Mentre l’uomo normale ammette l’esistenza di una categoria di atti accidentali che non hanno bisogno di motivazione, categoria nella quale egli inserisce una parte delle proprie manifestazioni psichiche ed atti mancati, il paranoico esclude ogni elemento causale nelle manifestazioni psichiche altrui. Tutto ciò che egli osserva negli altri è perciò suscettibile di interpretazione. Che origine possiamo attribuire a questo suo atteggiamento? Qui, come in molti altri casi analoghi, egli proietta probabilmente nella vita psichica altrui la sua vita inconscia.

Nella coscienza del paranoico si affollano tante cose che nell’uomo normale e nel nevrotico esistono allo stato inconscio, dove la loro presenza è rivelata dalla psicoanalisi. Su questo punto il paranoico ha, in un certo senso, ragione: egli vede qualcosa che sfugge all’uomo normale, la sua visione è più penetrante di quella del pensiero normale, ma ciò che toglie ogni valore alla sua conoscenza è il fatto che egli estende agli altri uno stato di cose che è reale soltanto per quello che lo riguarda.

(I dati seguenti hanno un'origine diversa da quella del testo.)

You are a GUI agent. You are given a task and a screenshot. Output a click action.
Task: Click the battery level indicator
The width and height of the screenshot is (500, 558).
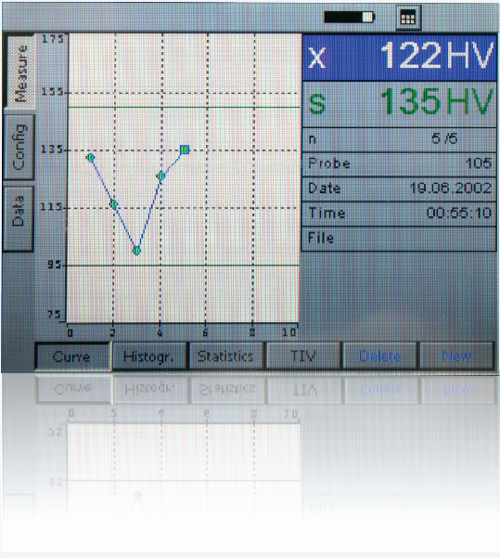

Spero che non ci si aspetti da me una spiegazione di questa o quella interpretazione paranoica. Ma pur ammettendo, entro certi limiti, la legittimità di una simile concezione degli atti mancati, rendiamo più facilmente comprensibile la convinzione che, nel paranoico, si riallaccia a tutte queste interpretazioni. C’è qualcosa di vero in tutto ciò, ed è così che i nostri errori di giudizio, anche se non sono patologici, acquistano ai nostri occhi una certezza per noi assoluta. Questo sentimento è giustificato per una certa posizione del ragionamento erroneo o per la fonte dalla quale proviene, e viene poi esteso da noi a tutte le altre cose che vi si connettono.